Researchers have published two papers proposing novel approaches to improve large language model training by focusing on reasoning processes rather than just final outputs.
According to an arXiv paper set to appear at ICML 2026, TUR-DPO (Topology- and Uncertainty-Aware Direct Preference Optimization) addresses limitations in standard Direct Preference Optimization (DPO) by “rewards how answers are derived, not only what they say.” The method elicits “lightweight reasoning topologies” and combines semantic faithfulness, utility, and topology quality into a calibrated uncertainty signal. The paper reports that across 7-8B parameter models and benchmarks including mathematical reasoning, factual question answering, summarization, and dialogue, TUR-DPO “improves judge win-rates, faithfulness, and calibration relative to DPO while preserving training simplicity and avoiding online rollouts.”
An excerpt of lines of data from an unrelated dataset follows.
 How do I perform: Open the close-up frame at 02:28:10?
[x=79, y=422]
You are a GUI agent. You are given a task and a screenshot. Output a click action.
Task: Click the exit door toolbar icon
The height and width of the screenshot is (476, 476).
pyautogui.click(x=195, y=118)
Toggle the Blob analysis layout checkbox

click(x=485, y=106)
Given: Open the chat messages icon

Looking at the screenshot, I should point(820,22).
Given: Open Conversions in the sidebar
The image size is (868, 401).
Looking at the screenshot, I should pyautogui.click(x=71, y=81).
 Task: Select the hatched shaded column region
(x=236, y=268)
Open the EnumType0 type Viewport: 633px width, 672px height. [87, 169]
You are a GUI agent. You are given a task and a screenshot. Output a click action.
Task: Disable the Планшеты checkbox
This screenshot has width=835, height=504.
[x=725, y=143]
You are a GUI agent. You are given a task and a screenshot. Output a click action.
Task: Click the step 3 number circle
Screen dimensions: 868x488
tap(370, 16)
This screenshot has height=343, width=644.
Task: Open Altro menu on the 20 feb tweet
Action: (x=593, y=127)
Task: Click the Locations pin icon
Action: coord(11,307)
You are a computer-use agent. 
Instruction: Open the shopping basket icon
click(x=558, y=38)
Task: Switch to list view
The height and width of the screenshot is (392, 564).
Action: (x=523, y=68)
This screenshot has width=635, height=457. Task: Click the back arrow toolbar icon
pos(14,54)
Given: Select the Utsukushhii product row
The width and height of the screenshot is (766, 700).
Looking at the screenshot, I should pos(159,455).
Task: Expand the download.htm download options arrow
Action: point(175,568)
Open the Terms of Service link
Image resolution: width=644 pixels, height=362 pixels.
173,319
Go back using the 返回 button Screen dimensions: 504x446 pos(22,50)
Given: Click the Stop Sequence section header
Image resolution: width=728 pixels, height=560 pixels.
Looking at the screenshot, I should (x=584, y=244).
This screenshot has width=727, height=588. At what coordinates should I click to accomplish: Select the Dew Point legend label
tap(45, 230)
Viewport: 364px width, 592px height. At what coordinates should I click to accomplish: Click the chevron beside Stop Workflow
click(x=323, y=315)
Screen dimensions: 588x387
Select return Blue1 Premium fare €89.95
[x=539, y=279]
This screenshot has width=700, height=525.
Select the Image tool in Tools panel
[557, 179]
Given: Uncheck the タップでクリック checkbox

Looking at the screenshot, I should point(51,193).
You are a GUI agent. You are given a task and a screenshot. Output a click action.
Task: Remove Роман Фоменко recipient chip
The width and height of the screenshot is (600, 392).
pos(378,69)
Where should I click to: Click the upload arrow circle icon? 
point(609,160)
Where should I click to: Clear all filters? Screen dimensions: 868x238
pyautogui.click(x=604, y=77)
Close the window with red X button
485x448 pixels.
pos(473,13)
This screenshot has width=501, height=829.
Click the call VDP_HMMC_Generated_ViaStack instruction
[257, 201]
A separate arXiv paper introduces PORTool, which addresses credit-assignment challenges in training tool-use agents. According to the paper, PORTool generates “a rewarded rollout tree in which trajectories share prefixes before branching, enabling direct comparisons among alternative tool-use decisions within the same context.” The system estimates each step’s importance using a “correctness-dominant signal” that considers whether descendants produce correct answers and whether tool calls meet formatting and execution requirements. The experiments show PORTool “improves final-answer accuracy while reducing tool-call steps compared with state-of-the-art policy-optimization baselines.”